イライアスはすらっと伸びた体躯、さらりと風と踊る蒼い髪に端整な顔立ちと、黙っていれば美男子に違いない見た目をしている。ただ、いちいち言葉の度にくねくねと動くその光景は美男子の長所を打ち消して余りある。この早朝から第一練武場に集まっている面々の中でも、世界観が一人だけ違った。
「イライアス。そこら辺でそろそろ。ミーナを困らせたく無いでしょ?」
「おっと、そうだね。それではこの続きは昼食の時にでも」
絶対にイライアスとは食事の時間をずらそう。
そんな決心を抱くエリスを余所に、イライアスの暴走を止めた救世主の自己紹介が始まる。
「僕の名前はフレドリック。皆は縮めてフレドって呼んでたりするかな。歳は二十四歳。趣味は裁縫だよ。分からない事があったら気軽に何でも質問して欲しいかな。これから、よろしくね」
フレドリックの年齢を聞いてエリスは目を剥いて驚く。何せフレドリックの身長はエリスよりも低く、その隣で欠伸をしているセシリアよりも尚低い。中性的な童顔なのも相まって、男と言うよりは男の子と言った感じの見た目だ。フレドリックはエリスのそんな様子にくすりと笑った。口の前に手を当て上品に笑う様は貴婦人のそれに似てすらいる。性別不詳? の人畜無害の体現者、それがエリスによるフレドリックの人評だ。

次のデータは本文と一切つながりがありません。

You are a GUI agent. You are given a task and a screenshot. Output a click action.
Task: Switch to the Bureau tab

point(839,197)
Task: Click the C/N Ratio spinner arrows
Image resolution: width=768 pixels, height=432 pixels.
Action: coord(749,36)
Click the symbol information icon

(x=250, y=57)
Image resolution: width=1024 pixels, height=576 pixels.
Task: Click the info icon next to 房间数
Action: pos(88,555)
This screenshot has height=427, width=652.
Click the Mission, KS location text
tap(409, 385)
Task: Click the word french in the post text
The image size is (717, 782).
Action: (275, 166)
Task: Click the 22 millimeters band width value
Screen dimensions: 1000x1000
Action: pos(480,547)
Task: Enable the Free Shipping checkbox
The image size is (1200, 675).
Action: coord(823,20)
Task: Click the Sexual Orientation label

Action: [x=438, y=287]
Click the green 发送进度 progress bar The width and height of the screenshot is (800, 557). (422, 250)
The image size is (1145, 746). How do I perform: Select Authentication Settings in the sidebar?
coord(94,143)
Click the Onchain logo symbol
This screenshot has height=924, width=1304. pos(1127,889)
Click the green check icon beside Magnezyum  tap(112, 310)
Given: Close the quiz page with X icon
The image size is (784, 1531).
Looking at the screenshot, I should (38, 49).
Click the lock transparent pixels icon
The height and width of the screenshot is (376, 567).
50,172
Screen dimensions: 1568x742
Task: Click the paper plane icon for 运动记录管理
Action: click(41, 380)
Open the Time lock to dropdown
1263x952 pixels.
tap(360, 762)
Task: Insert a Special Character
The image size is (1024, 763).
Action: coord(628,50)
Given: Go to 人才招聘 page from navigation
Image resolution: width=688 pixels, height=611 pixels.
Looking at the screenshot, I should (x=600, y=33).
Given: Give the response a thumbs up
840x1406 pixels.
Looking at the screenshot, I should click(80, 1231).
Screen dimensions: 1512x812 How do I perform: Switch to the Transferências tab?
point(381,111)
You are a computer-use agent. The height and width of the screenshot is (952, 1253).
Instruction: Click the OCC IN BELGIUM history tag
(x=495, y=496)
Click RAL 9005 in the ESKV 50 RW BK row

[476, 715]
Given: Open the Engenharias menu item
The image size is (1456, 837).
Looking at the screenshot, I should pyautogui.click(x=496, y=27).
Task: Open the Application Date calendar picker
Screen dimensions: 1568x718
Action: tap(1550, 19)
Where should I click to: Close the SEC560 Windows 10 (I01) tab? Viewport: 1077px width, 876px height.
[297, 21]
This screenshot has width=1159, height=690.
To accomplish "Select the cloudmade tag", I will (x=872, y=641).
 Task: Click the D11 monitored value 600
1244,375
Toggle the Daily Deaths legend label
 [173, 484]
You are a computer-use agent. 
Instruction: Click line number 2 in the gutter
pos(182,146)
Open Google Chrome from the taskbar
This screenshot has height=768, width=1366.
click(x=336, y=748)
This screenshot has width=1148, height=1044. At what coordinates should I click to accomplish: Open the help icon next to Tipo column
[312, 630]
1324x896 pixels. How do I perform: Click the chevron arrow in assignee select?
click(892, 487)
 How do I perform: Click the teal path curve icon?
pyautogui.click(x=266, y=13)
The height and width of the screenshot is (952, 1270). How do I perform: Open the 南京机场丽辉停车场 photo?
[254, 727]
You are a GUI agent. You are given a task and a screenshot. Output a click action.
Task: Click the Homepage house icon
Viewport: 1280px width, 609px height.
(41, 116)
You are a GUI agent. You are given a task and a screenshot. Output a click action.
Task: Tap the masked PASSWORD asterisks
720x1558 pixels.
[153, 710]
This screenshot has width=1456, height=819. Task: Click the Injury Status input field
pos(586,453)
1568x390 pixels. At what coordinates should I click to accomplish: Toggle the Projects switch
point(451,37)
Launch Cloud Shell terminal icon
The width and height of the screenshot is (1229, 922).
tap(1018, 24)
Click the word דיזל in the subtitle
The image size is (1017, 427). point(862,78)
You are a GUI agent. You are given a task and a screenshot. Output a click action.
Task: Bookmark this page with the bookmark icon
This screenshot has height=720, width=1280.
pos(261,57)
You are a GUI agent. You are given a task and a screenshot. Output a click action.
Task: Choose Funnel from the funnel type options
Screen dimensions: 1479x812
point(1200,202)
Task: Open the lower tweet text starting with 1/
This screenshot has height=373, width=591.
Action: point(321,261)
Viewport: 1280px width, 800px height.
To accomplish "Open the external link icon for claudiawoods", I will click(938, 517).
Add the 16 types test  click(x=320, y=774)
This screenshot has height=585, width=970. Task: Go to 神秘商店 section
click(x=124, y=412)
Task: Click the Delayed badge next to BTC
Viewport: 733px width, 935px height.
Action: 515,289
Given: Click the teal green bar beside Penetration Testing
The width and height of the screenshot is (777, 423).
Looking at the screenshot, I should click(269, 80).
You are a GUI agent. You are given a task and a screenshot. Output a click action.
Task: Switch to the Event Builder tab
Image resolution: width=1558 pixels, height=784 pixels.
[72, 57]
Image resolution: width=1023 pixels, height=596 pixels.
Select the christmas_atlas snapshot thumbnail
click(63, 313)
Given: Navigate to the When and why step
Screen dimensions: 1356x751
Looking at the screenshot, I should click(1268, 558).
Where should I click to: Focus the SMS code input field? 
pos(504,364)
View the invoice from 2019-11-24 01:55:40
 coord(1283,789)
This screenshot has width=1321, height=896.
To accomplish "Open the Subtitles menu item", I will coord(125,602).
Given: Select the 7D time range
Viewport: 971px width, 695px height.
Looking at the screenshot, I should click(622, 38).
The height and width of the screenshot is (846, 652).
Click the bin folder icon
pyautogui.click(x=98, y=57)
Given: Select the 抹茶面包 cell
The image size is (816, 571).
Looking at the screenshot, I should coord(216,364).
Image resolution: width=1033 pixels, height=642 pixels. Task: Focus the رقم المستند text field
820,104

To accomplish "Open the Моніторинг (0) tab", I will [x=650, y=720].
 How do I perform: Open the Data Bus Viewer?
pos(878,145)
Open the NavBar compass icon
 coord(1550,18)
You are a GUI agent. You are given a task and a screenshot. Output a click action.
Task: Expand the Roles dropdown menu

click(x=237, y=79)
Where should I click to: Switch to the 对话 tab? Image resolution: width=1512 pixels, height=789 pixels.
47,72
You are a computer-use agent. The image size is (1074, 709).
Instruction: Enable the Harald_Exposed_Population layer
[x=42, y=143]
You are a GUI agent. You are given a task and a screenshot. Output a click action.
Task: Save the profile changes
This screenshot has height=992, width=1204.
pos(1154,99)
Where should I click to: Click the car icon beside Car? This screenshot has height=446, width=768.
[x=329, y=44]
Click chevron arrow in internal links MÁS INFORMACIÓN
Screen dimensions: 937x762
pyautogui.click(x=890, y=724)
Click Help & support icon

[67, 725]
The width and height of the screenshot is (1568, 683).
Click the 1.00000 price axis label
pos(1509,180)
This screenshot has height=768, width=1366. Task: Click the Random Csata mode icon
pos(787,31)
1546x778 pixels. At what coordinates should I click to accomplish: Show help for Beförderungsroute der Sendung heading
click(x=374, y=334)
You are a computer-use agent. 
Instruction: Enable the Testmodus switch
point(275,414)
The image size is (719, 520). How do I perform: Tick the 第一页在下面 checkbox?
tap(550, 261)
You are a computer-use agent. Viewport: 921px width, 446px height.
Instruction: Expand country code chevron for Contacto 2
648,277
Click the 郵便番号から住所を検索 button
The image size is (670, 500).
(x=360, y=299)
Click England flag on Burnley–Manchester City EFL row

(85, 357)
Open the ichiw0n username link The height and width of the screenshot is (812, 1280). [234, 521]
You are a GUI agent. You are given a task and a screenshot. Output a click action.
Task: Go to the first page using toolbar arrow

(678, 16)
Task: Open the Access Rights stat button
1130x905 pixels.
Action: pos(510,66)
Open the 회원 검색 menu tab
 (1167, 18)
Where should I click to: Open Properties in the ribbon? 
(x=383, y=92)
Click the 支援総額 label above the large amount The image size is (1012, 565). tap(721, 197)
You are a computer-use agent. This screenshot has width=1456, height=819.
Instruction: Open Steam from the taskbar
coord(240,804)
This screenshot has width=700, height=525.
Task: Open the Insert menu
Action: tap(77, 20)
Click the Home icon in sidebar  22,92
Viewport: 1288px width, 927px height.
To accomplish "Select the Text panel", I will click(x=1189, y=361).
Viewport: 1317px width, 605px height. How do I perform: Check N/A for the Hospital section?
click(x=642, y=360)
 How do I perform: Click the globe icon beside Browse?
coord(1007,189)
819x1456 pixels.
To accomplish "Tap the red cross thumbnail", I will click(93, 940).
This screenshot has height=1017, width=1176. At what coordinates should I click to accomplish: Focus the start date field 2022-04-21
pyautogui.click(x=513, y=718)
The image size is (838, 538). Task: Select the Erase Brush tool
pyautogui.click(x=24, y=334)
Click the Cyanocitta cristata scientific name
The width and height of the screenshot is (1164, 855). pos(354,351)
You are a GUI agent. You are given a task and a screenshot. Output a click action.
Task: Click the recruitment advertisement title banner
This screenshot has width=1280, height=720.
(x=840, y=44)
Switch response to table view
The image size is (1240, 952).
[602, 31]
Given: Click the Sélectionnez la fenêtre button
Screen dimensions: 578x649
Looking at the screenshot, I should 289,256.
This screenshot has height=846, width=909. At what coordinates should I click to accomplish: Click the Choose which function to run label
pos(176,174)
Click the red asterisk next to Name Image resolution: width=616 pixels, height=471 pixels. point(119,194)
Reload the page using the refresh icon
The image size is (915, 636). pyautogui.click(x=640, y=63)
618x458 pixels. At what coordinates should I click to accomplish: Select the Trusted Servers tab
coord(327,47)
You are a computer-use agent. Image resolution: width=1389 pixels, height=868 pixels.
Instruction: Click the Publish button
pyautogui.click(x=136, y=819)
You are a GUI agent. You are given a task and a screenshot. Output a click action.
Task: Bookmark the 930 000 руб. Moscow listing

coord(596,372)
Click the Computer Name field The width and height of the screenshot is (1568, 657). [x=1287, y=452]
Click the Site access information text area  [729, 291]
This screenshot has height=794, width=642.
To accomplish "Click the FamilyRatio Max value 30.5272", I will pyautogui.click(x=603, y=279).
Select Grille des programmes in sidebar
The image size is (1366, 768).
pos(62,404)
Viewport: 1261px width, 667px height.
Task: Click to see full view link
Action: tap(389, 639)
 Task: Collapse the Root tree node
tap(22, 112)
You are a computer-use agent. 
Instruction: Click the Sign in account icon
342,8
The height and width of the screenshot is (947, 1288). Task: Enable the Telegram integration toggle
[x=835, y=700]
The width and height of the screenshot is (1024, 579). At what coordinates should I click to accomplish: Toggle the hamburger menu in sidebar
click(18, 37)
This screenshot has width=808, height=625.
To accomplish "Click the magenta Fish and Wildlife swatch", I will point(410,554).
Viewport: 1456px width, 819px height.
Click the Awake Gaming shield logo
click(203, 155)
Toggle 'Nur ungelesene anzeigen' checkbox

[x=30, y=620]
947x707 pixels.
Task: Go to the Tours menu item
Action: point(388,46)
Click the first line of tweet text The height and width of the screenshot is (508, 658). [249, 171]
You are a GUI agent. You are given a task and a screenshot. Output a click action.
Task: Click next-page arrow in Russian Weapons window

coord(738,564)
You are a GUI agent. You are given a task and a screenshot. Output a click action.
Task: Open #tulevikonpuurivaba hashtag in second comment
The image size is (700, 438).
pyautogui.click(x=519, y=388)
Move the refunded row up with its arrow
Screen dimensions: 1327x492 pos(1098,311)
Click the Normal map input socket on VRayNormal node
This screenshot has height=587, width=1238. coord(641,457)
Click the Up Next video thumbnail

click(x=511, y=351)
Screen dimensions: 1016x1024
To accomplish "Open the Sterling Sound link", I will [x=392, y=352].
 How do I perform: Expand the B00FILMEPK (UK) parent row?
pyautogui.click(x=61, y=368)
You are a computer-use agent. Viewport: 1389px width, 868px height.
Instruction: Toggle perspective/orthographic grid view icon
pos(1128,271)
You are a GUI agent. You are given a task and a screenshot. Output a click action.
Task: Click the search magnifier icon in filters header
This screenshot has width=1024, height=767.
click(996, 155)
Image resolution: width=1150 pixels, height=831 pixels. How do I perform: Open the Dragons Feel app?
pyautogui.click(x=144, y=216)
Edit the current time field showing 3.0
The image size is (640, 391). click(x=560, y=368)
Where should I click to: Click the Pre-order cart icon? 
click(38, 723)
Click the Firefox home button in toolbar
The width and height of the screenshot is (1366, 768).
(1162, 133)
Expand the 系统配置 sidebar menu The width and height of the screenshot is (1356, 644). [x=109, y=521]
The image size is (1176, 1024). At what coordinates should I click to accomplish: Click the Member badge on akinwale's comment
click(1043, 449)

「さて……私とセシリアはエリスと既に顔合わせ済みって事で自己紹介を省くとして。エリス含めた以上六名。これが今日からの第三班のフルメンバーね。皆、仲良くいきましょう」
ミーナが一通りの自己紹介が終わった所でまとめた。それに対する反応は十人十色だ。
「はい!」
エリスは緊張した面持ちで声を張り上げ、
「うぃ」
エディは気だるそうに答え、
「はは、勿論。特にミーナが望むなら何に置いてもさ」
イライアスはウザい感じで、
「うん、頑張ろう」
フレドリックは微笑の元に友好を示し、
「エリス、よろしくね!」
セシリアだけがエリスの名を呼んでいた。
何はともあれ、新生第三班。その旗揚げは朝の陽気の中、静かに取り行われた。